Proof. If $x=y$ then $4xy-1=4x^2-1$ obviously divides ${\left(4x^2-1\right)}^2$ so it is sufficient to consider the opposite direction.

Call a pair $(x,y)$ of positive integers bad if $4xy-1$ divides ${\left(4x^2-1\right)}^2$ but $x\ne y$. In order to prove that bad pairs do not exist, we present two properties of them which provide an infinite descent.

Property (i). If $(x,y)$ is a bad pair and $x<y$ then there exists a positive integer $z<x$ such that $(x,z)$ is also bad.

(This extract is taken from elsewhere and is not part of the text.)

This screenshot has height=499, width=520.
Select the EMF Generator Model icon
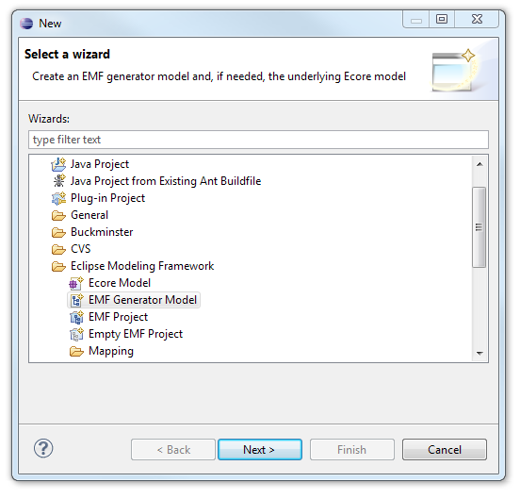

Let $r=\frac{{\left(4x^2-1\right)}^2}{4xy-1}$. Then $$r=-r\cdot (-1)\equiv -r(4xy-1)=-{\left(4x^2-1\right)}^2\equiv -1(\mathrm{mod}4x)$$ and $r=4xz-1$ with some positive integer $z$. From $x<y$ we obtain that $$4xz-1=\frac{{\left(4x^2-1\right)}^2}{4xy-1}<4x^2-1$$ and therefore $z<x$. By the construction, the number $4xz-1$ is a divisor of ${\left(4x^2-1\right)}^2$ so $(x,z)$ is a bad pair.

Property (ii). If $(x,y)$ is a bad pair then $(y,x)$ is also bad.

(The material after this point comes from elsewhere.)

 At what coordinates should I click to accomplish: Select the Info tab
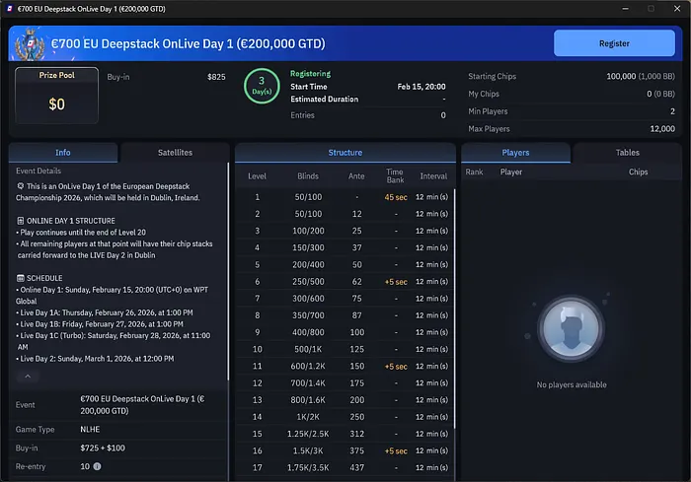[x=63, y=153]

Since $1=1^2\equiv (4xy{)}^2(\mathrm{mod}4xy-1)$, we have $${\left(4y^2-1\right)}^2\equiv {\left(4y^2-(4xy{)}^2\right)}^2=16y^4{\left(4x^2-1\right)}^2\equiv 0(\mathrm{mod}4xy-1)$$ Hence, the number $4xy-1$ divides ${\left(4y^2-1\right)}^2$ as well.

Now suppose that there exists at least one bad pair. Take a bad pair $(x,y)$ such that $2x+y$ attains its smallest possible value. If $x<y$ then property (i) provides a bad pair $(x,z)$ with $z<y$ and thus $2x+z<2x+y$. Otherwise, if $y<x$, property (ii) yields that pair $(y,x)$ is also bad while $2y+x<2x+y$. Both cases contradict the assumption that $2x+y$ is minimal; the Lemma is proved.

To prove the problem statement, apply the Lemma for $x=k$ and $y=2n$; the number $8kn-1$ divides ${\left(4k^2-1\right)}^2$ if and only if $k=2n$. Hence, there is no such $n$ if $k$ is odd and $n=k/2$ is the only solution if $k$ is even.